(The data Opens)

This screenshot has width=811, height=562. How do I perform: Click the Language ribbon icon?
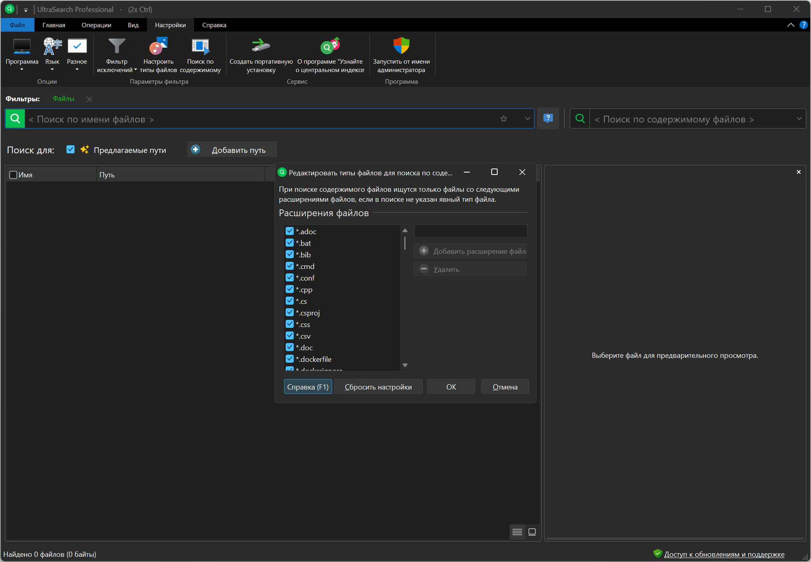[x=52, y=47]
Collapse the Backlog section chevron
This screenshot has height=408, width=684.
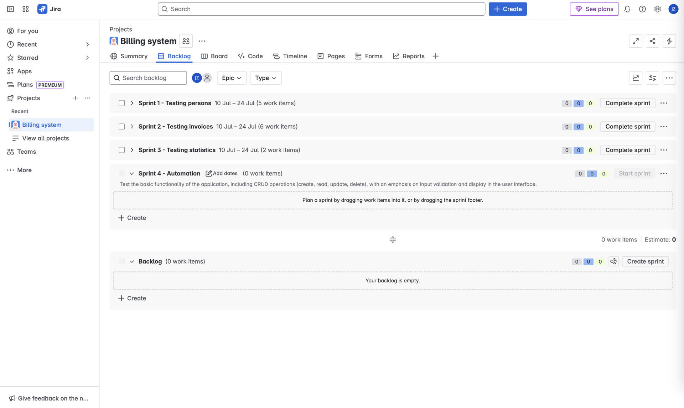132,261
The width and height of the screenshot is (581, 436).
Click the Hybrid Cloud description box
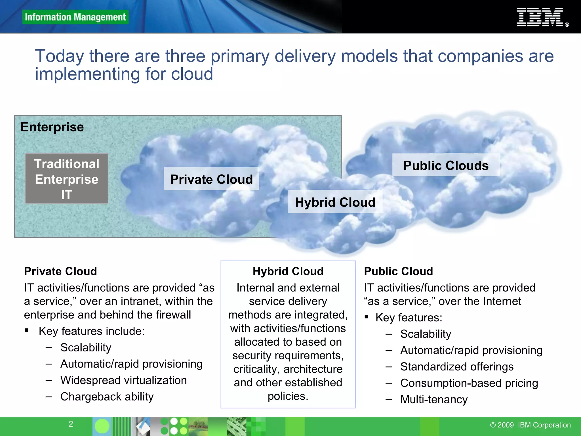click(x=288, y=334)
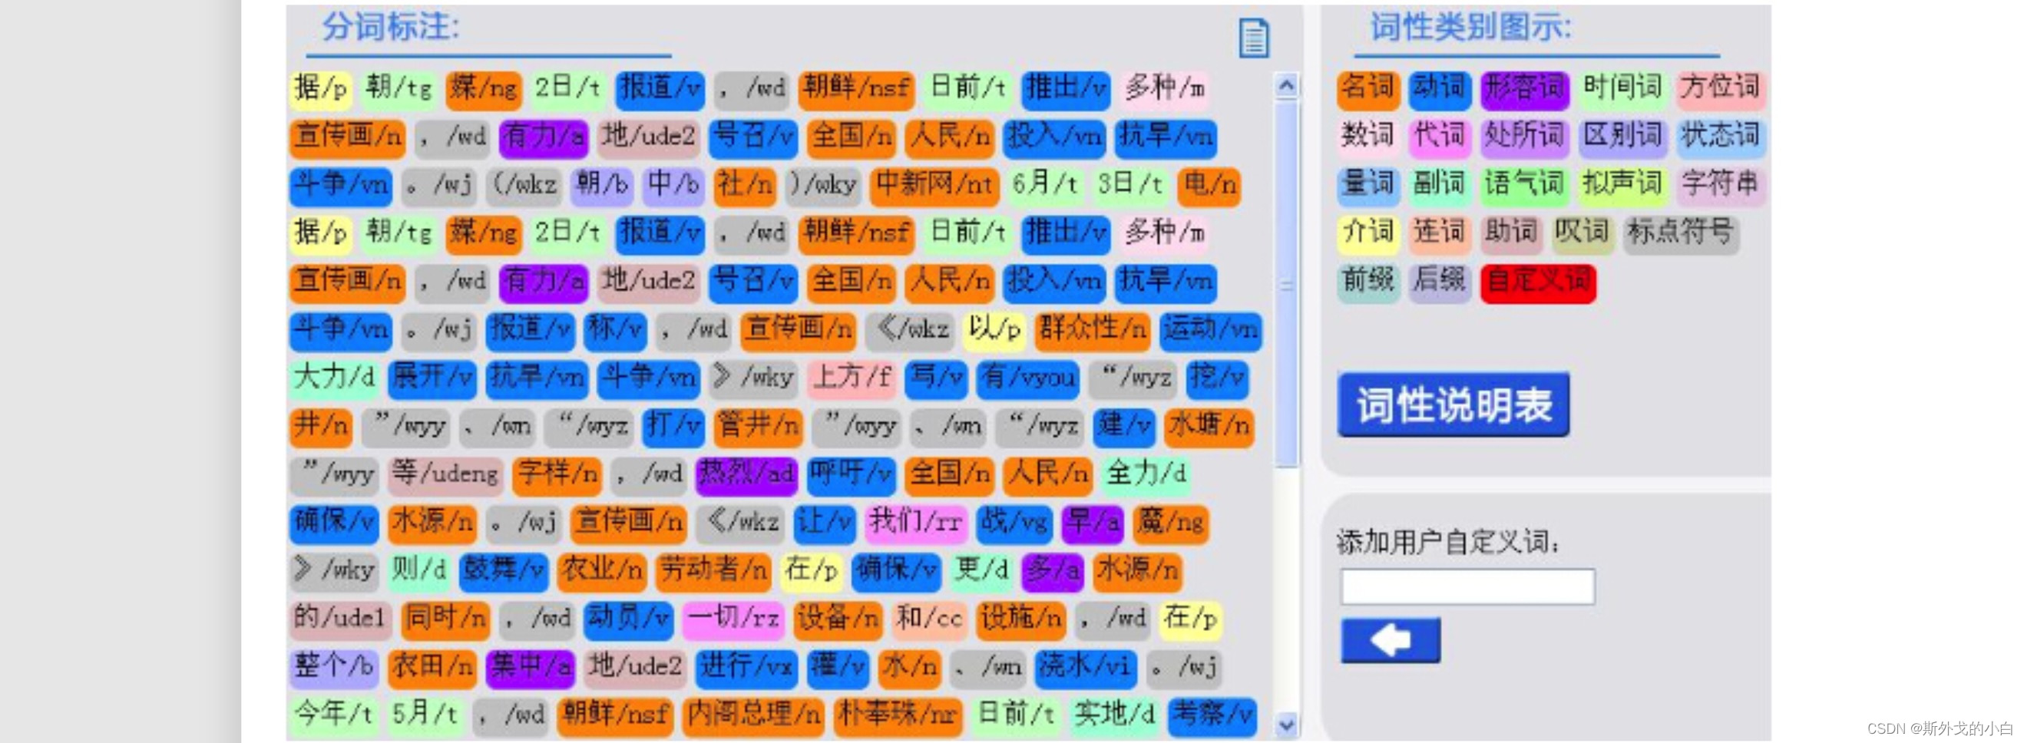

(The data Closes)

Task prompt:
Please set down the lines above word for word and leave out the pictures.

Answer for the task:
This screenshot has width=811, height=562. How do I perform: Click the Language ribbon icon?
[x=52, y=47]
Collapse the Backlog section chevron
This screenshot has height=408, width=684.
132,261
The width and height of the screenshot is (581, 436).
Click the Hybrid Cloud description box
click(x=288, y=334)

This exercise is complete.